EXTRACTED DATA:

════════════════

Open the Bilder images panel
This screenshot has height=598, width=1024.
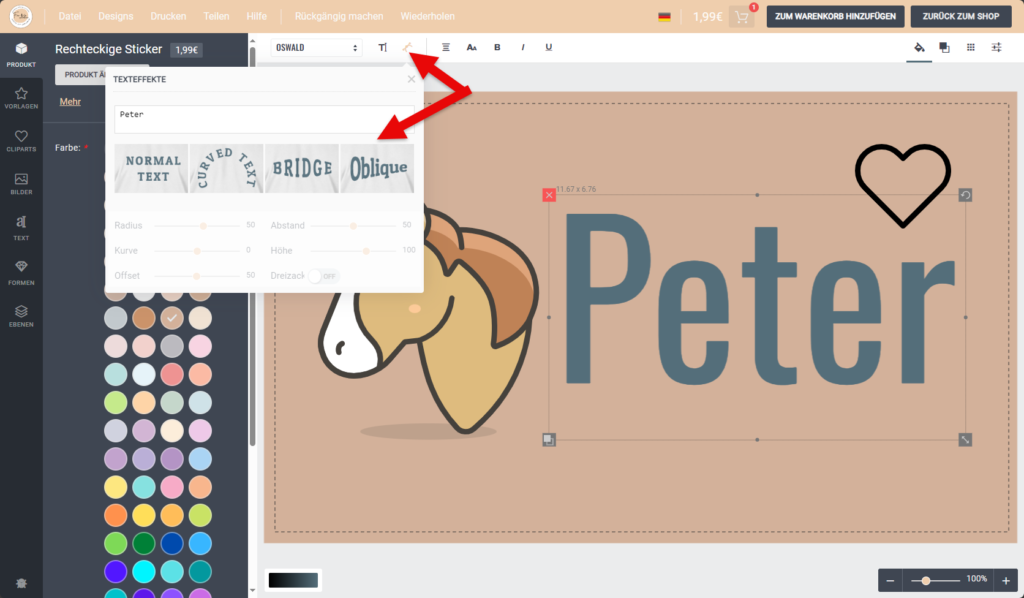[21, 184]
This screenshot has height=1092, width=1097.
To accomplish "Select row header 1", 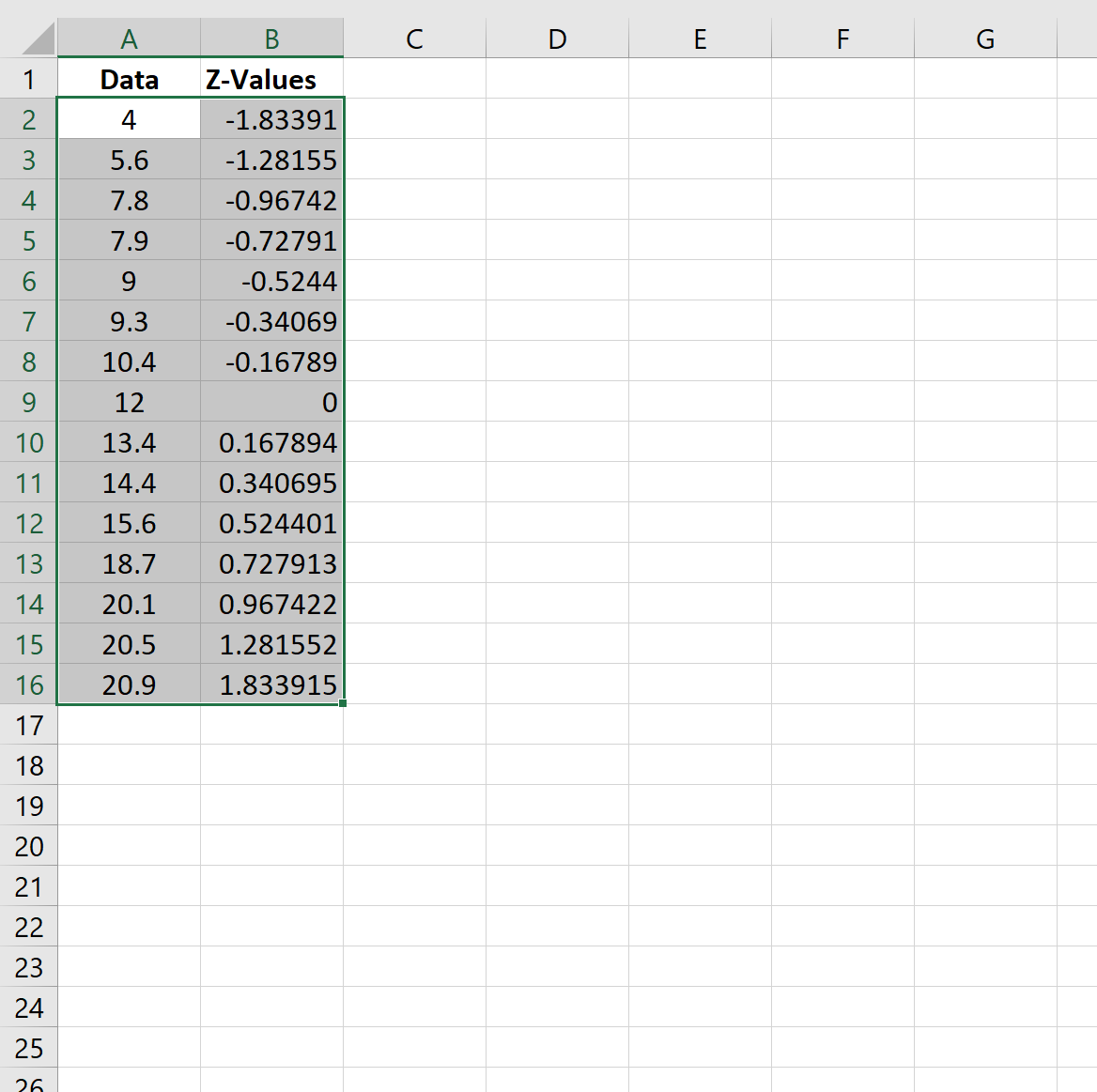I will (x=28, y=79).
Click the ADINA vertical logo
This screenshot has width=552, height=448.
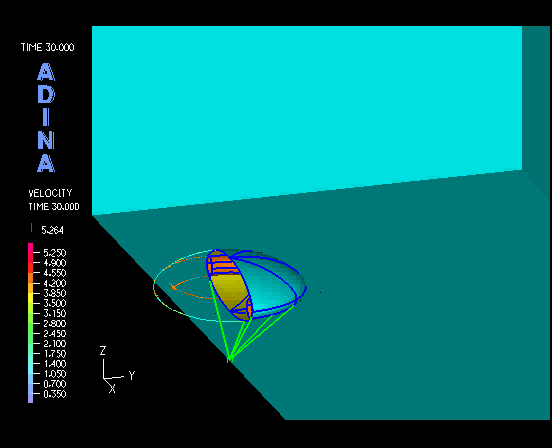point(46,118)
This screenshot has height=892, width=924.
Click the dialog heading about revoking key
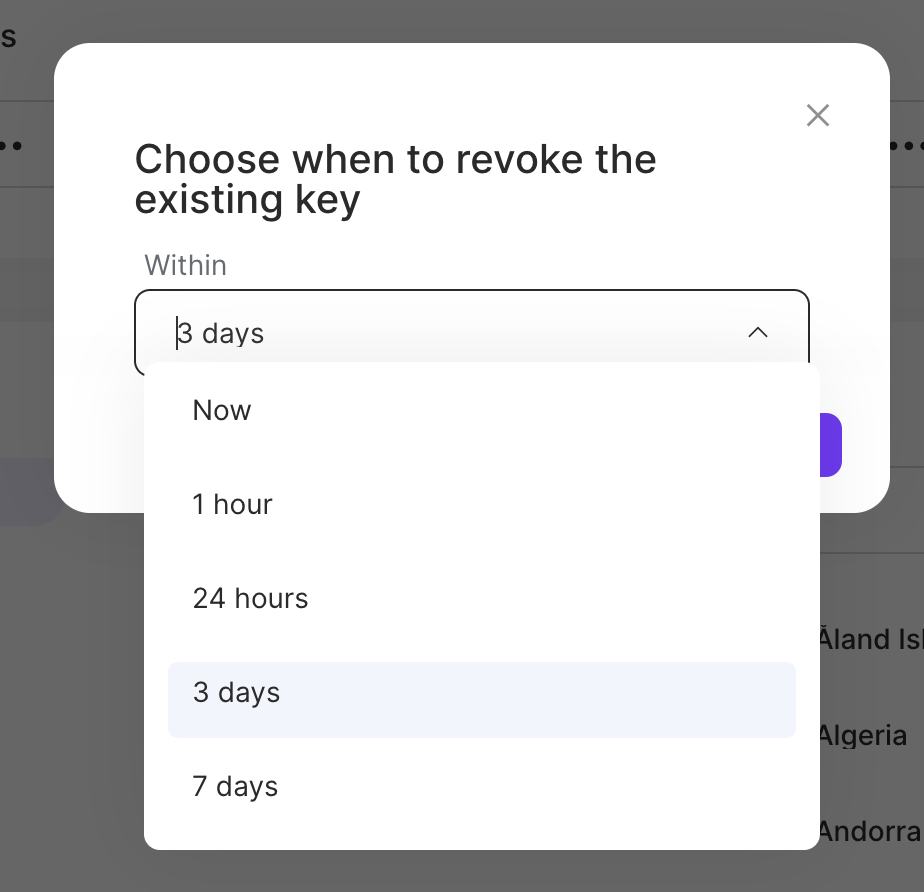click(x=395, y=180)
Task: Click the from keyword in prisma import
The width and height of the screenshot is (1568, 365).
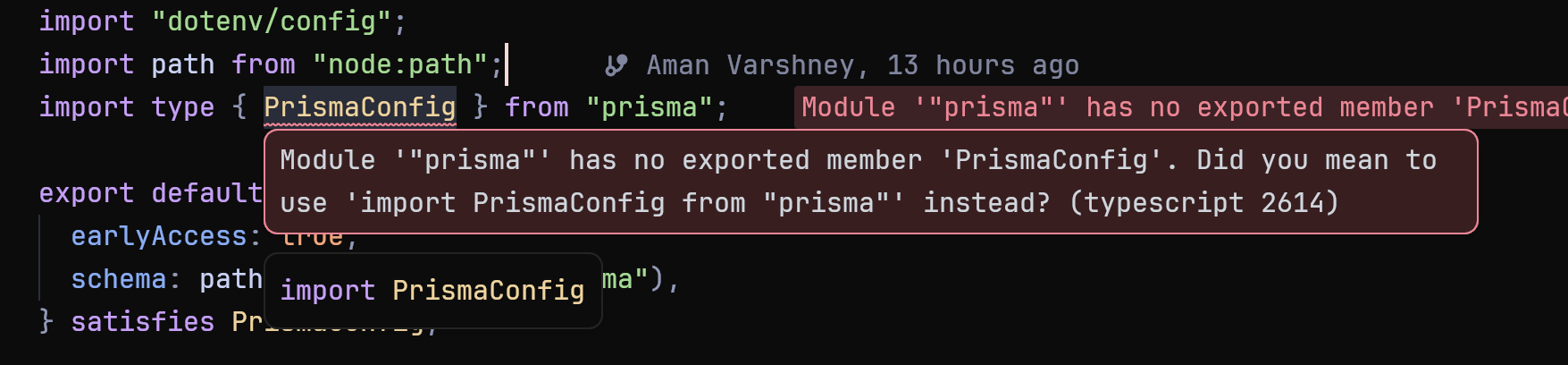Action: coord(537,107)
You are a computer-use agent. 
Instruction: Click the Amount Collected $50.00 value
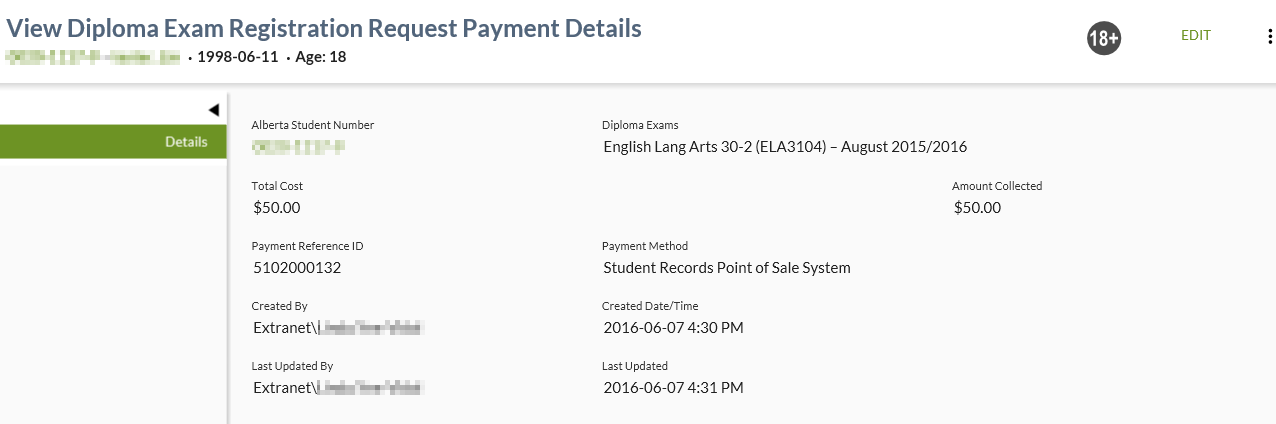977,208
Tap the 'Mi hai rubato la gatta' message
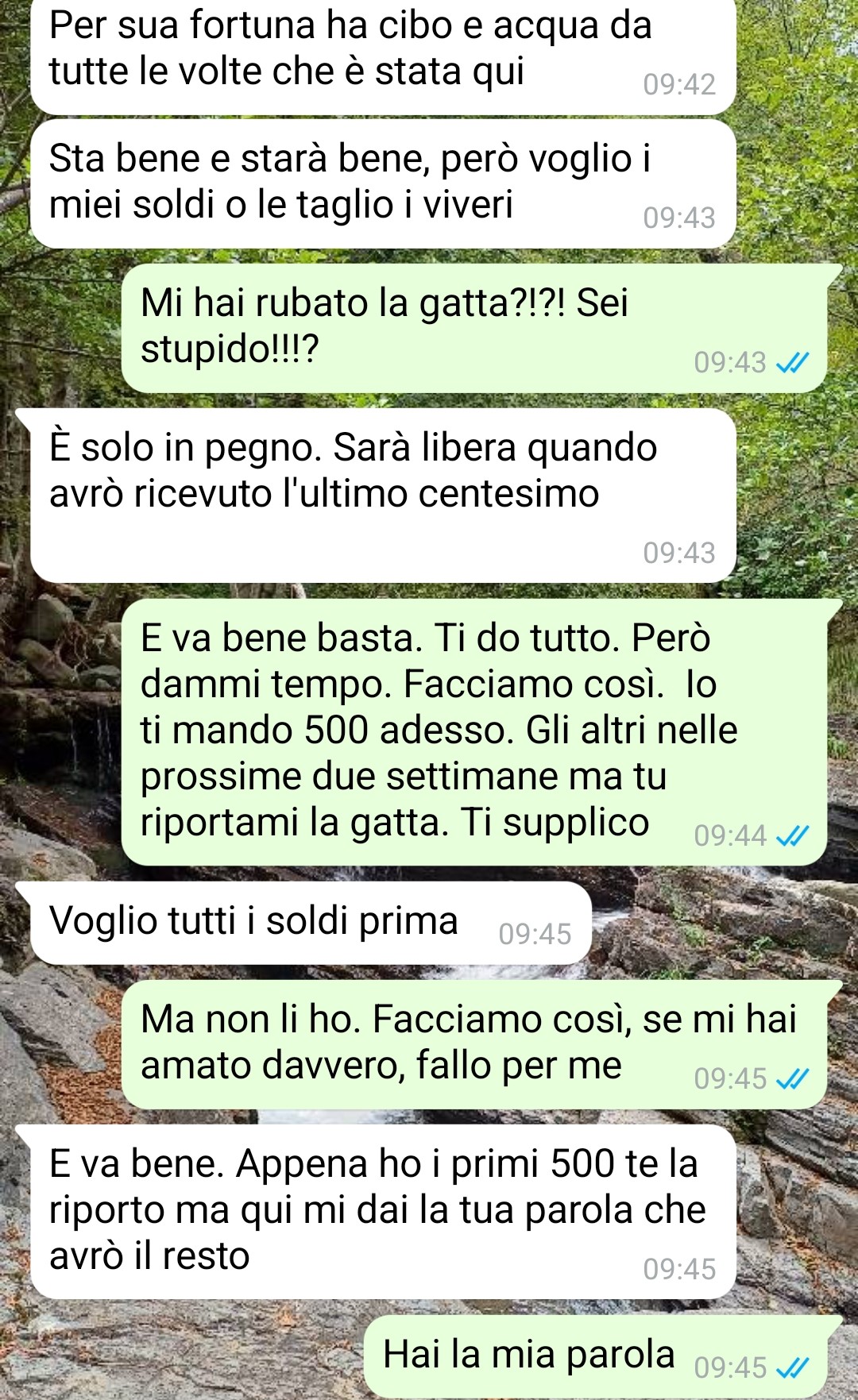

════════════════

YOUR INSTRUCTIONS: In the listing above, retype exactly, and only, the lines from the one containing "Click the dialog heading about revoking key" through the last line, both included. Omit the pictures.

WRITTEN SOLUTION:
Click the dialog heading about revoking key
click(x=395, y=180)
Task: Click the from keyword in prisma import
The width and height of the screenshot is (1568, 365).
Action: coord(537,107)
You are a computer-use agent. 
Instruction: Click the Amount Collected $50.00 value
977,208
Tap the 'Mi hai rubato la gatta' message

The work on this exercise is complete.